Mahmud Şebüsterî -kuddise sırruh- Hazretleri ise şöyle buyurmaktadır:
“Onun peygamberlerin sonuncusuyla tam bir münâsebeti vardır. Bu yüzden umumî rahmet de onunla zuhur eder.” (Gülşen-i Râz)
Resulullah -sallallahu aleyhi ve sellem- Efendimizin nurunu taşıyan, umuma hayat veriyor. O da bir “Sirâc-ı münir”dir. Onun nurunu taşıdığı için dünyaya değil âlemlere şâmildir. Maskede hüküm yok, hüküm Hazret-i Allah’ındır.
Sahibim öyle murad etmiş, vallahi bir nohut kabuğu kadar varlık yaşatmamış ve beni öyle tutuyor. Bunun delilini mi istiyorsunuz?
İmam-ı Rabbanî -kuddise sırruh- Hazretleri:
“O derya donup kalmış buz denizi gibidir, hiç dalgalanmaz.” buyururlar. (260. Mektup)
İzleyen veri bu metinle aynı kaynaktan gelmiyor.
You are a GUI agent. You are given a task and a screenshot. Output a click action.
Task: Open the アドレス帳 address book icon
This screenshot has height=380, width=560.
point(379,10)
Bunun sırrı budur. Tabii ki bunları da açmam mümkün değil. Donup kalmış, Allah-u Teâlâ onu dondurmuş. Allah-u Teâlâ ona öyle bir mahviyet bahşetmiştir ki, bütün bu haller, bu vasıflar onun için hiç görülmez, övünmeye şâyan olmaz. Hakk’ı görüyor, Hakk’tan olduğunu görüyor. Kendisinin hiç olduğunu bildiği için, en küçük bir varlık verilmediği için donup kalmıştır.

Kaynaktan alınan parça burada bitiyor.